• **TASK ITEM**
Only the lines that hold "blue" should be in the answer, each copied from the data below.
>>>
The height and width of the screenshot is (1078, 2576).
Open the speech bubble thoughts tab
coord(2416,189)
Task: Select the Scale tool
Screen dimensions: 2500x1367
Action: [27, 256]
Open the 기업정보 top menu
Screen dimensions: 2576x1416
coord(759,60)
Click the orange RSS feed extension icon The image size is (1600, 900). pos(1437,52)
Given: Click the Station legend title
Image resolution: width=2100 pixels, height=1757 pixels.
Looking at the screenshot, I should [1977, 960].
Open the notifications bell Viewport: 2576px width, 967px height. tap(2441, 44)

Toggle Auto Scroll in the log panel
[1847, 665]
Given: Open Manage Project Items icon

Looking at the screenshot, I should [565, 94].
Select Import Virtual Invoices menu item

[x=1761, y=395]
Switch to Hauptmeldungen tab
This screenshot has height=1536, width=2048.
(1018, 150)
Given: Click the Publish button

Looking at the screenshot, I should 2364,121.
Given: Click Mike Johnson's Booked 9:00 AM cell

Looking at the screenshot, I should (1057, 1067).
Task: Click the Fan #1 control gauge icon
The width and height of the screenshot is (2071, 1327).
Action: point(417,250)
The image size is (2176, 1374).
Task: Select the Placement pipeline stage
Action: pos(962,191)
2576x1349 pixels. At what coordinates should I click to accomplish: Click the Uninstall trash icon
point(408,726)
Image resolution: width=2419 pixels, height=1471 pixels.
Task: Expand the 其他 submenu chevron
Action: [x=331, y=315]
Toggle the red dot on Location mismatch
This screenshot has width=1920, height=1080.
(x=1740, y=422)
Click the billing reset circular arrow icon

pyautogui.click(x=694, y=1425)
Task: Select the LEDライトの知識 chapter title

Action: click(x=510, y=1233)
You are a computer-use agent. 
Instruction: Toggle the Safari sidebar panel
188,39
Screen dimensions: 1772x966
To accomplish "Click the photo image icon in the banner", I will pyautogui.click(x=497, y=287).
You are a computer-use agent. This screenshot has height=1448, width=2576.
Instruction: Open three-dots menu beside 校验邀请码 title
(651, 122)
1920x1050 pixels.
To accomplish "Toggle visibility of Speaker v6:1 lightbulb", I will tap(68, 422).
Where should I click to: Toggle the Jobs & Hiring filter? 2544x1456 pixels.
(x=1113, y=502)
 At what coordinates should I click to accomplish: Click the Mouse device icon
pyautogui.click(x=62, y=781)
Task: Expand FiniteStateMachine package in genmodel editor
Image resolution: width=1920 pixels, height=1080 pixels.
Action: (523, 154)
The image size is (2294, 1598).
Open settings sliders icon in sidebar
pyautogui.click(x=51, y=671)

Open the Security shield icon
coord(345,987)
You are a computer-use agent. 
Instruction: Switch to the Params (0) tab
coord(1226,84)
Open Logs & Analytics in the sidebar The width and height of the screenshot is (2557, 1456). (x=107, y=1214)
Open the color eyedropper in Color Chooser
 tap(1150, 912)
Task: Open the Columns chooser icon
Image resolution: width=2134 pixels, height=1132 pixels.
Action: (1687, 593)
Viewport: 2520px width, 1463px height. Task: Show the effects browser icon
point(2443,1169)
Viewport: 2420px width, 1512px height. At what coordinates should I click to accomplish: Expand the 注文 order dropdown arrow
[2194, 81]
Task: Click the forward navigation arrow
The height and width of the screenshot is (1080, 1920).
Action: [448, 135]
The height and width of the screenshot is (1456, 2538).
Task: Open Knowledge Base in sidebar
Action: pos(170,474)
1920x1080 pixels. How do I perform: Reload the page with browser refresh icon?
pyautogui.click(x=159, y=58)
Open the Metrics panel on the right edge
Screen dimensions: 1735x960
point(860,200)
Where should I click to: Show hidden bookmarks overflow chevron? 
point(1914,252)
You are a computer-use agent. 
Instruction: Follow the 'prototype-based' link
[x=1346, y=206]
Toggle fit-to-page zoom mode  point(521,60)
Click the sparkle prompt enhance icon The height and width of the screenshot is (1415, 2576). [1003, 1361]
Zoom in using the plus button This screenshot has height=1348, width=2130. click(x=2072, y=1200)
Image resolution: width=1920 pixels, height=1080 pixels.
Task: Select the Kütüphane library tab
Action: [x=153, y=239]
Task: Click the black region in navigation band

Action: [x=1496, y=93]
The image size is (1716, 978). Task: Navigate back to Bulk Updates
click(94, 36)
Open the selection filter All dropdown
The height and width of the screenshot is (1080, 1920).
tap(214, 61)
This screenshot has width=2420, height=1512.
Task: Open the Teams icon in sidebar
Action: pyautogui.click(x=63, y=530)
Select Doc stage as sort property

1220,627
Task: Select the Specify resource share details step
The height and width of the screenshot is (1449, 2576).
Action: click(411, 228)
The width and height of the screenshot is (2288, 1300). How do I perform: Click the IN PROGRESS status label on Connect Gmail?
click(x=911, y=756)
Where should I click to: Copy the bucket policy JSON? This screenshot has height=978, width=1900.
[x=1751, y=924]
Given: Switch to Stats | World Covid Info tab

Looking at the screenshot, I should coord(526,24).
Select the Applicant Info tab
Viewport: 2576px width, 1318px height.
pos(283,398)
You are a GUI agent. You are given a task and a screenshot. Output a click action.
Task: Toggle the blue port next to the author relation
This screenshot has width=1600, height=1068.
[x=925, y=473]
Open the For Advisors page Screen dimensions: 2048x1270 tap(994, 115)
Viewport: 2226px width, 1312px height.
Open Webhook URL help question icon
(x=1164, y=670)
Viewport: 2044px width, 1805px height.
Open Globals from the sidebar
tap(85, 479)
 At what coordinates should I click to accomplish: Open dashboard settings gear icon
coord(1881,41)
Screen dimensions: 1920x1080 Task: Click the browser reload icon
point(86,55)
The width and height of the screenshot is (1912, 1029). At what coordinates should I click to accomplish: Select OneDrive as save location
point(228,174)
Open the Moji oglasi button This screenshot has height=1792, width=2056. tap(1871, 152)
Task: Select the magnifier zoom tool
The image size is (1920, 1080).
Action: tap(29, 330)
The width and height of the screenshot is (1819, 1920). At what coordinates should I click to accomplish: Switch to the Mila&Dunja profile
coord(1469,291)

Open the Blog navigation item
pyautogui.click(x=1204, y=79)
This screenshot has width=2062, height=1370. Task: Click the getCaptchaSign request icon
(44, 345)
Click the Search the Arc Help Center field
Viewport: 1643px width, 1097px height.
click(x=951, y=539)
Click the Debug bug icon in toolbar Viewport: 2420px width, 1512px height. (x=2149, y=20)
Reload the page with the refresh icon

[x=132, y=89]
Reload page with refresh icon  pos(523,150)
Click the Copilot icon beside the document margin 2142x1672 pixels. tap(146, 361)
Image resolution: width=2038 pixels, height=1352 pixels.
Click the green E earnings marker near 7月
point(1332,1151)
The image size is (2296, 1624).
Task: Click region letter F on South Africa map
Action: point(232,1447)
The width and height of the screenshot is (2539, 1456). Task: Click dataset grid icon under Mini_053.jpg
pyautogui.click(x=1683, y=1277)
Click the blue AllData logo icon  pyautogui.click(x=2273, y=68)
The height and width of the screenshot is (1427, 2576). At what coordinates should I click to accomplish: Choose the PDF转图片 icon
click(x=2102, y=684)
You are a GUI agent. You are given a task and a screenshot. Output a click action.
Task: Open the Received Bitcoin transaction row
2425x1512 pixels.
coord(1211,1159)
<<<
• **COMPLETED TASK**
Task: Toggle the blue port next to the author relation
Click the blue AllData logo icon  pyautogui.click(x=2273, y=68)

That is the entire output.